SET TASK » Take the lines beginning with the one containing "How do I perform: Click the Android TV icon?" and ending with the one containing "Action: pyautogui.click(x=122, y=99)", and reproduce only those, substituting "dropdown" for "slicer" and keeping everything else unchanged. Leave the pictures out of the output.

Element and text position data
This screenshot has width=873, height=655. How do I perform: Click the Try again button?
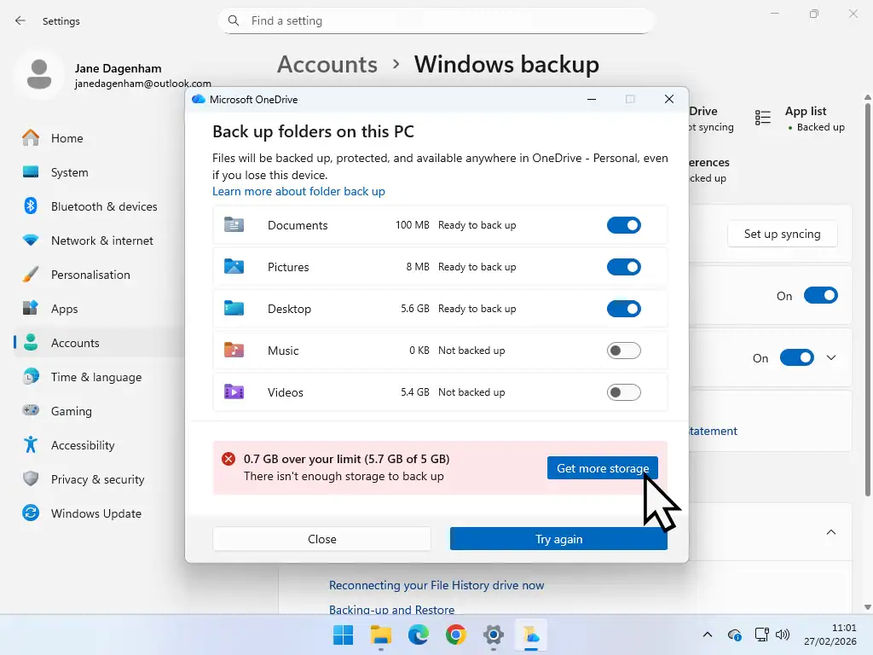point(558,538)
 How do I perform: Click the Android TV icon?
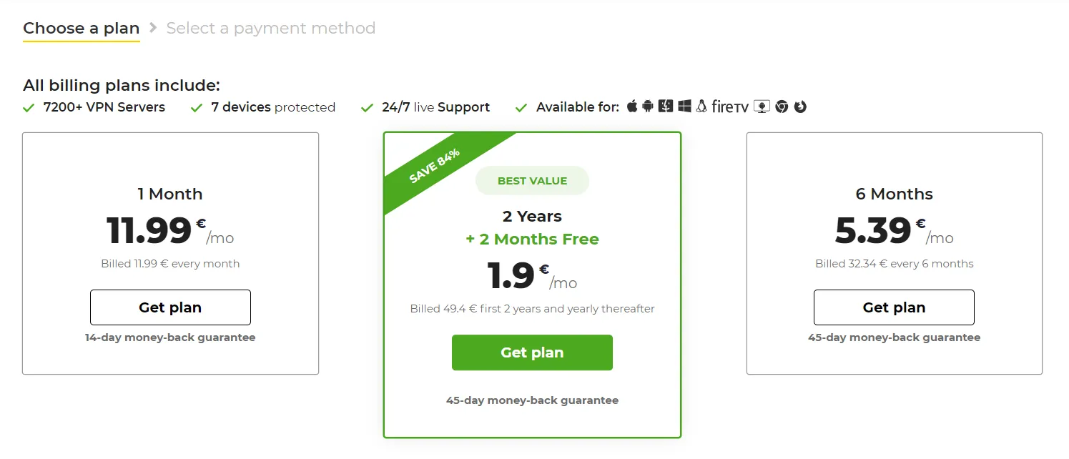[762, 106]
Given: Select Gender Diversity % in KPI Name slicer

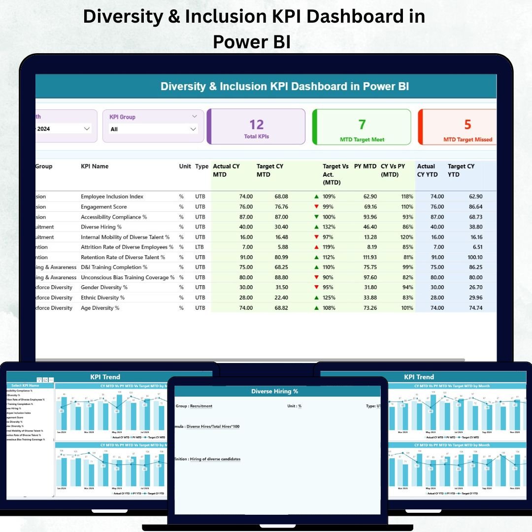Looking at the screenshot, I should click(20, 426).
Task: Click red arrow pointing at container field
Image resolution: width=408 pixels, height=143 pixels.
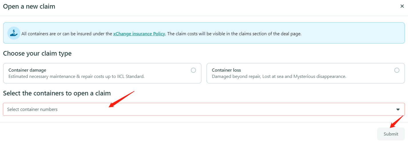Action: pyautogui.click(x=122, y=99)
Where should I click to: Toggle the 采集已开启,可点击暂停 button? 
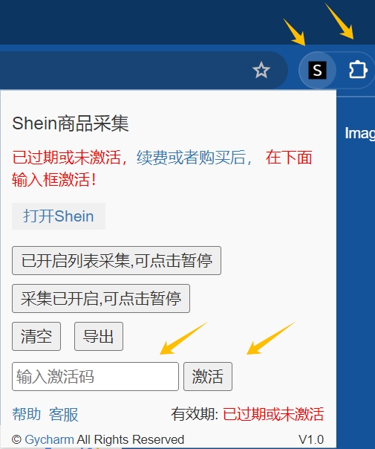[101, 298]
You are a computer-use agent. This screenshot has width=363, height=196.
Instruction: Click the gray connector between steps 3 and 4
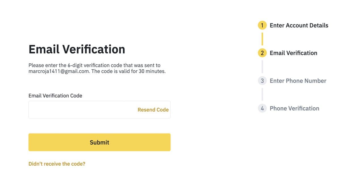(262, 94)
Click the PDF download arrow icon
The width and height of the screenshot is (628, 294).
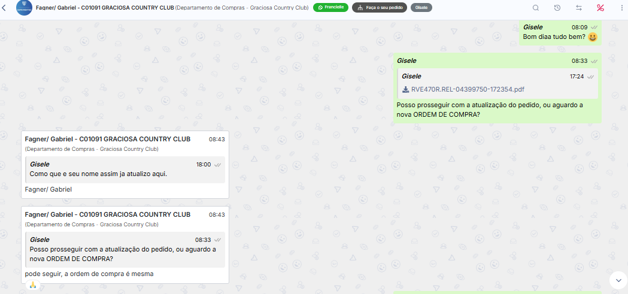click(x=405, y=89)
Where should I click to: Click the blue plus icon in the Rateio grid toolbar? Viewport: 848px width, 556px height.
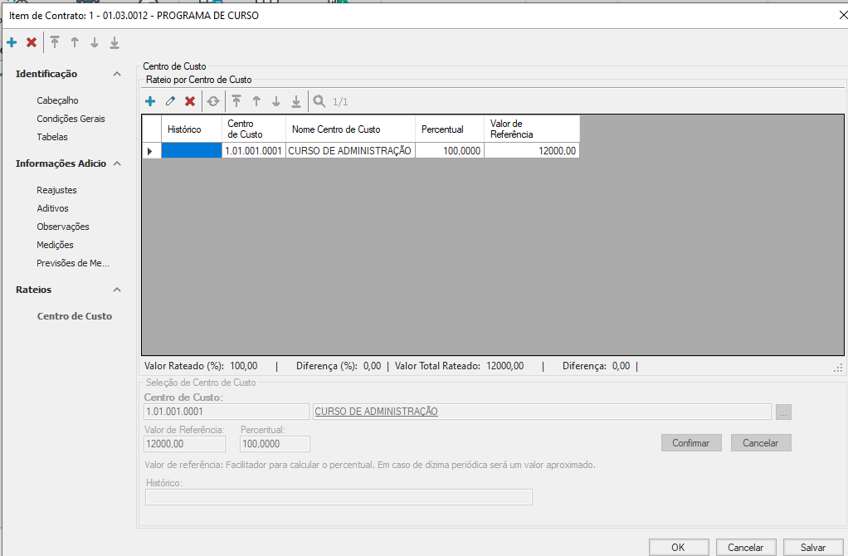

RESULT OF THE EXERCISE »
 How do I perform: Click the Android TV icon?
[762, 106]
Given: Select Gender Diversity % in KPI Name dropdown

Looking at the screenshot, I should click(20, 426).
Task: Click red arrow pointing at container field
Image resolution: width=408 pixels, height=143 pixels.
Action: pyautogui.click(x=122, y=99)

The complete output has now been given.